Exercise requirements. From the lines below, pull out every one that contains the string "pointer", and copy each in full. Treat uppercase and lowercase as different.

Supplied material.
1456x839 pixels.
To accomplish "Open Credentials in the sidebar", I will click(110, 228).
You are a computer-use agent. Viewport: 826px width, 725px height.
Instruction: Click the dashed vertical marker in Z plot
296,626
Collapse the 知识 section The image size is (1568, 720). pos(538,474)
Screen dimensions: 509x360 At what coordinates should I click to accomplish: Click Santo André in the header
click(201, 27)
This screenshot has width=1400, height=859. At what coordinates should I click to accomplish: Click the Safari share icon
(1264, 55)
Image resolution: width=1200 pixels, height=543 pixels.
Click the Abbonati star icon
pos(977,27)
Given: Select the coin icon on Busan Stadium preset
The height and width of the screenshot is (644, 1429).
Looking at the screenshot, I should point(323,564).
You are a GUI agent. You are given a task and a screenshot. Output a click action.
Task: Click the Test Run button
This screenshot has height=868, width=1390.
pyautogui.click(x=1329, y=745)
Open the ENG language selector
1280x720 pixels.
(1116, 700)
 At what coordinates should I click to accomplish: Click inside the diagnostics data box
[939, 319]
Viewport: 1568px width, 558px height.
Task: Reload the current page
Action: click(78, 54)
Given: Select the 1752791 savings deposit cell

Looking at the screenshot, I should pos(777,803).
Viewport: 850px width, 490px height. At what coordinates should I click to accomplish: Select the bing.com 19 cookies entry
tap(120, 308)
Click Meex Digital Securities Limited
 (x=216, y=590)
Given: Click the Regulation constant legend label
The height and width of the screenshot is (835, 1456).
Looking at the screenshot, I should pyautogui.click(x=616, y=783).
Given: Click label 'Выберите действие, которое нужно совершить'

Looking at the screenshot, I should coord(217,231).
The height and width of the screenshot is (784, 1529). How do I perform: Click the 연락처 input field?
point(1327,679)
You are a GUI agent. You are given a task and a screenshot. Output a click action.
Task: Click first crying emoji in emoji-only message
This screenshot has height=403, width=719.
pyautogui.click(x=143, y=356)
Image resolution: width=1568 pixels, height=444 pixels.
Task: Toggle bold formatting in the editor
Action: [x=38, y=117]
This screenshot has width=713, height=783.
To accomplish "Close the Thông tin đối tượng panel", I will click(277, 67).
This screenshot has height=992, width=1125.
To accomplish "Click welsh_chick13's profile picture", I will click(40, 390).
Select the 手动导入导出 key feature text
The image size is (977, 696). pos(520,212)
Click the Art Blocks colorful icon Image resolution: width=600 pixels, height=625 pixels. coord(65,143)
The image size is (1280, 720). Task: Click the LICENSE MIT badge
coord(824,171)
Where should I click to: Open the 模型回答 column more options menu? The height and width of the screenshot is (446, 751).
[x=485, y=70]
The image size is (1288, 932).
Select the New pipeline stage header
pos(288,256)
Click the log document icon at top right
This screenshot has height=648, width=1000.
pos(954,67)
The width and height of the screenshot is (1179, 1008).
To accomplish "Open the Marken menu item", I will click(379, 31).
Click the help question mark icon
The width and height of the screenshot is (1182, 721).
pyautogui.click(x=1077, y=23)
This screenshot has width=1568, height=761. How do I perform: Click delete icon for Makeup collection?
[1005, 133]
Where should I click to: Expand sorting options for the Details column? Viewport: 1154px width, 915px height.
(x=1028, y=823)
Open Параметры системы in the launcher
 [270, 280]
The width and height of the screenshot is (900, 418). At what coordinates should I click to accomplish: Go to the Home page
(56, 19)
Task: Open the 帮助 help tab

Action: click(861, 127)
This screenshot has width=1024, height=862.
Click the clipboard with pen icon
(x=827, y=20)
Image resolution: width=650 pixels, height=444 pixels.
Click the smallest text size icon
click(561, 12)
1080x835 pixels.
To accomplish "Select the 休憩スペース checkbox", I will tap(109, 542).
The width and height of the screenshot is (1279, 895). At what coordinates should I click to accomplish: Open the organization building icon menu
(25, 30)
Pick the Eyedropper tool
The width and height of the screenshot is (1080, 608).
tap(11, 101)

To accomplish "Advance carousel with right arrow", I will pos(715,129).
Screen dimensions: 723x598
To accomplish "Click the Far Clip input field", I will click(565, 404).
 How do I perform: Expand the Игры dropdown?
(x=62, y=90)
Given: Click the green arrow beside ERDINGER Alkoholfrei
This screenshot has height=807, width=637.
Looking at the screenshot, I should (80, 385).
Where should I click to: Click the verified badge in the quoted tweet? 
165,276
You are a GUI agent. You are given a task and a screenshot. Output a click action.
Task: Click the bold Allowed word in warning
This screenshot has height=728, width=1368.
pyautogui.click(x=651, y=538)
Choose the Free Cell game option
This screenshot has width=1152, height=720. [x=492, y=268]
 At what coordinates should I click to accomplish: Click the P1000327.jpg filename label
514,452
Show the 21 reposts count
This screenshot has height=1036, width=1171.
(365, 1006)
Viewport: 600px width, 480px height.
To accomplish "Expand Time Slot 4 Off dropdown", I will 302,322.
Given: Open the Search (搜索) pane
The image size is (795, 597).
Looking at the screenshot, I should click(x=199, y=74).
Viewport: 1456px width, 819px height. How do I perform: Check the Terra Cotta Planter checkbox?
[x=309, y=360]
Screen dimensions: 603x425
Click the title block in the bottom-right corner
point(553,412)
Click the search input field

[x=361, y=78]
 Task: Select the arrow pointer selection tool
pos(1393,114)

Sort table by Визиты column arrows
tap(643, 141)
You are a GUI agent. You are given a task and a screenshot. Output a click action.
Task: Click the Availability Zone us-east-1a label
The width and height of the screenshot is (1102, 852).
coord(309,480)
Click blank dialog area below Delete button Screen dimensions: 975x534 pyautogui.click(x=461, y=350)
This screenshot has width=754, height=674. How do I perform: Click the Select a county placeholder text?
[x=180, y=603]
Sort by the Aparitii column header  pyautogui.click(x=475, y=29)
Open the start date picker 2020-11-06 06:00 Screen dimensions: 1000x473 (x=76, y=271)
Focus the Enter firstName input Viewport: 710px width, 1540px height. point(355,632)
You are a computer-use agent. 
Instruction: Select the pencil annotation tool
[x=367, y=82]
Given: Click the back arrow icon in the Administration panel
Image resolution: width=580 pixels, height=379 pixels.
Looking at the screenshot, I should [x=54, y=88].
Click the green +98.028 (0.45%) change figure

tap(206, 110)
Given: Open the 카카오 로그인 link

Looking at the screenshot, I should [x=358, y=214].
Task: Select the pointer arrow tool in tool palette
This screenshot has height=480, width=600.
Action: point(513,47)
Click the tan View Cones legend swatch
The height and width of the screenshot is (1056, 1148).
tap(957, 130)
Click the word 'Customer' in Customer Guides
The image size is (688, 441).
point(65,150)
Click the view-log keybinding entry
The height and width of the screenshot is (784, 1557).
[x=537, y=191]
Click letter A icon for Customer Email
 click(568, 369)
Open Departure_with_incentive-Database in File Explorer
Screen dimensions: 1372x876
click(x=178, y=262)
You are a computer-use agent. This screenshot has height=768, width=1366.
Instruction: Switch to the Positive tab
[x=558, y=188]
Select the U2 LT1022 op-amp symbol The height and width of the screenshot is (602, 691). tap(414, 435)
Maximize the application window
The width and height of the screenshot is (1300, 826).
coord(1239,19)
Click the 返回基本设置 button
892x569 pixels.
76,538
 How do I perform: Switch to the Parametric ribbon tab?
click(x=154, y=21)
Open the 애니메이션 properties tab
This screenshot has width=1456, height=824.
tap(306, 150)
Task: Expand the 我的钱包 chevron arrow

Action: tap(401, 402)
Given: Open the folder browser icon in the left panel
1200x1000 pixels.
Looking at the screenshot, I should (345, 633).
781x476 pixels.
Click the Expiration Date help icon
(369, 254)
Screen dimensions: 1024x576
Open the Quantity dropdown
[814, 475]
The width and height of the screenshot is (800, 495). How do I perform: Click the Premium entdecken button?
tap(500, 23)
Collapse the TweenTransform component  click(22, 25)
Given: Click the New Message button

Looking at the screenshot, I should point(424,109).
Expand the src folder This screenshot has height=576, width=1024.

Correct answer.
 Task: Select the arrow pointer selection tool
Task: Select the pointer arrow tool in tool palette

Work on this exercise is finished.